[ABOUT THIS EXERCISE]: Extract exactly the range of lines bounded by the line containing "Where should I click to: Click the Size" and the final line of the listing, both ends included, and no other lines.

*** Opening EXTRACTED INFORMATION ***

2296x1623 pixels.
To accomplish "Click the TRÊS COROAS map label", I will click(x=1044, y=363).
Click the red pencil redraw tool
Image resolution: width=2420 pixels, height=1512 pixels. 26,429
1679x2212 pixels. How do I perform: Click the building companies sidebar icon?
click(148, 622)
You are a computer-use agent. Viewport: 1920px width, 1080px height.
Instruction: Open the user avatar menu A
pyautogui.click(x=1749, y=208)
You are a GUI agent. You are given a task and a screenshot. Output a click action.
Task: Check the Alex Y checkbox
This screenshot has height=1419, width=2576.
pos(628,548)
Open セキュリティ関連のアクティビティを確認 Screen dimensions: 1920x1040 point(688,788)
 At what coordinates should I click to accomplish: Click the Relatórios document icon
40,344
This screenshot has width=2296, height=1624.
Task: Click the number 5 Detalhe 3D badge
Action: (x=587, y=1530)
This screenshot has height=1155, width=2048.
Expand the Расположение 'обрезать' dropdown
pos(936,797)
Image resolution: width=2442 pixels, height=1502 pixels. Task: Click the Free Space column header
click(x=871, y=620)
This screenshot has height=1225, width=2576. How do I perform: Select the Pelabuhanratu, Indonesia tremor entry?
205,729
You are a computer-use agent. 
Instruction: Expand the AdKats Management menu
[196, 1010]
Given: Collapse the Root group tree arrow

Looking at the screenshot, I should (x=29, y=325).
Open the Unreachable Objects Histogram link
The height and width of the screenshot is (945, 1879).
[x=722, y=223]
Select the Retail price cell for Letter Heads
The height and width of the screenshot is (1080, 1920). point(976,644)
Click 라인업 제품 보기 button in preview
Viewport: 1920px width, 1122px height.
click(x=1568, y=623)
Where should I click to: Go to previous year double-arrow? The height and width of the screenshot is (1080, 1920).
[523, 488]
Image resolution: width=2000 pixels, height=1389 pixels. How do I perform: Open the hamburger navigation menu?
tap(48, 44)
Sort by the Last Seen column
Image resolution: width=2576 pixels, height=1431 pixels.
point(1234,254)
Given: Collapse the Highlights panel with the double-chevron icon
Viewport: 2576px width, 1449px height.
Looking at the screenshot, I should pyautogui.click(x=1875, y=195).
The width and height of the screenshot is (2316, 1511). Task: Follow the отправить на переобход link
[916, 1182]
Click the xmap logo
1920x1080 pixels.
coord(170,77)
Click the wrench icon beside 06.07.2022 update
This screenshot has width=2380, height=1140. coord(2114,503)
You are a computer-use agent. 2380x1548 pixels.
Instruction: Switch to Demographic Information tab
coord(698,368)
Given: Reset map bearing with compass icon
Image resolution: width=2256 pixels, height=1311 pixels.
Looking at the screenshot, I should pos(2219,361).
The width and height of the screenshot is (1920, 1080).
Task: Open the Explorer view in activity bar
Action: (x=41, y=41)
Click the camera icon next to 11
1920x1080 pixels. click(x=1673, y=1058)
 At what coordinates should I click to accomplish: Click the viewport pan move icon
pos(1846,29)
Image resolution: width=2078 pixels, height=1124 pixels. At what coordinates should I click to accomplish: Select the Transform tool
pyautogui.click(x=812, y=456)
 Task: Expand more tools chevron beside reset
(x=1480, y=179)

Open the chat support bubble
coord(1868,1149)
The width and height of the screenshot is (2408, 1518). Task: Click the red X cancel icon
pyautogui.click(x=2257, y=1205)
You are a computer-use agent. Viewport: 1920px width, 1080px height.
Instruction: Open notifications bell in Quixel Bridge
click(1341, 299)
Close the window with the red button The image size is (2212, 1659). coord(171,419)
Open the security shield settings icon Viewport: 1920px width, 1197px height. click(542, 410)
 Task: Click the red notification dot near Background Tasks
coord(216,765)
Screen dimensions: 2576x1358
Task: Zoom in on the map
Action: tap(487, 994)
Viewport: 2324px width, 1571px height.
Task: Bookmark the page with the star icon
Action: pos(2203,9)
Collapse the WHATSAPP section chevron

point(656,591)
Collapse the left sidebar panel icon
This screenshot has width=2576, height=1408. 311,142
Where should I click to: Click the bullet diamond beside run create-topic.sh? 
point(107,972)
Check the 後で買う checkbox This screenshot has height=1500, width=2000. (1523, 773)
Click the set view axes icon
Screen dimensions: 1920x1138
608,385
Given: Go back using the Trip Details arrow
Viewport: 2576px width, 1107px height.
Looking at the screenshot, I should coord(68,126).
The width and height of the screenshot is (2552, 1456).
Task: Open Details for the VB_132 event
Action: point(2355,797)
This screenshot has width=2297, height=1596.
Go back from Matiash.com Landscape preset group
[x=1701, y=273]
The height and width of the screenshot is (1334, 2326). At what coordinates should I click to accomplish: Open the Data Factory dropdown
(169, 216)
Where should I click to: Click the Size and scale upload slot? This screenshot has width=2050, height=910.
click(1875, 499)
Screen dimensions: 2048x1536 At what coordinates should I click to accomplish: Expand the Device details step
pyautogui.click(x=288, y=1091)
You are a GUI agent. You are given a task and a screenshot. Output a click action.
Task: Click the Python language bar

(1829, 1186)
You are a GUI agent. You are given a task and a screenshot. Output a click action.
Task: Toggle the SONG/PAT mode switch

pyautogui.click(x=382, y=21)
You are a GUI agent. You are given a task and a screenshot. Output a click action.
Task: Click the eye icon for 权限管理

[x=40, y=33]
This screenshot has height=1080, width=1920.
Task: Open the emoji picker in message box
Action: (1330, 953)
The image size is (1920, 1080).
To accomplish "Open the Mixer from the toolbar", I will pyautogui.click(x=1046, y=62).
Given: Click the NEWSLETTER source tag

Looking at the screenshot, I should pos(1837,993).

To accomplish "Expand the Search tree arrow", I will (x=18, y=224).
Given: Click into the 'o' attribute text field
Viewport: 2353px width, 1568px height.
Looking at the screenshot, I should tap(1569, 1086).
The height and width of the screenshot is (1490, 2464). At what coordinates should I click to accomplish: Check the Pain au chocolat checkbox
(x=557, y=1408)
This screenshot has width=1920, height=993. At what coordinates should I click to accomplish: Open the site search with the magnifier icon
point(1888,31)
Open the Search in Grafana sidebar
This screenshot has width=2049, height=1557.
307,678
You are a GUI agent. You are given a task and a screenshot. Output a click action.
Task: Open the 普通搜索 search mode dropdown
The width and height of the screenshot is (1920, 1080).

*** Closing EXTRACTED INFORMATION ***

[ANSWER SPACE]:
Where should I click to: Click the Size and scale upload slot? This screenshot has width=2050, height=910.
click(1875, 499)
Screen dimensions: 2048x1536 At what coordinates should I click to accomplish: Expand the Device details step
pyautogui.click(x=288, y=1091)
You are a GUI agent. You are given a task and a screenshot. Output a click action.
Task: Click the Python language bar

(1829, 1186)
You are a GUI agent. You are given a task and a screenshot. Output a click action.
Task: Toggle the SONG/PAT mode switch

pyautogui.click(x=382, y=21)
You are a GUI agent. You are given a task and a screenshot. Output a click action.
Task: Click the eye icon for 权限管理

[x=40, y=33]
This screenshot has height=1080, width=1920.
Task: Open the emoji picker in message box
Action: (1330, 953)
The image size is (1920, 1080).
To accomplish "Open the Mixer from the toolbar", I will pyautogui.click(x=1046, y=62).
Given: Click the NEWSLETTER source tag

Looking at the screenshot, I should pos(1837,993).

To accomplish "Expand the Search tree arrow", I will (x=18, y=224).
Given: Click into the 'o' attribute text field
Viewport: 2353px width, 1568px height.
Looking at the screenshot, I should tap(1569, 1086).
The height and width of the screenshot is (1490, 2464). At what coordinates should I click to accomplish: Check the Pain au chocolat checkbox
(x=557, y=1408)
This screenshot has width=1920, height=993. At what coordinates should I click to accomplish: Open the site search with the magnifier icon
point(1888,31)
Open the Search in Grafana sidebar
This screenshot has width=2049, height=1557.
307,678
You are a GUI agent. You are given a task and a screenshot. Output a click action.
Task: Open the 普通搜索 search mode dropdown
The width and height of the screenshot is (1920, 1080).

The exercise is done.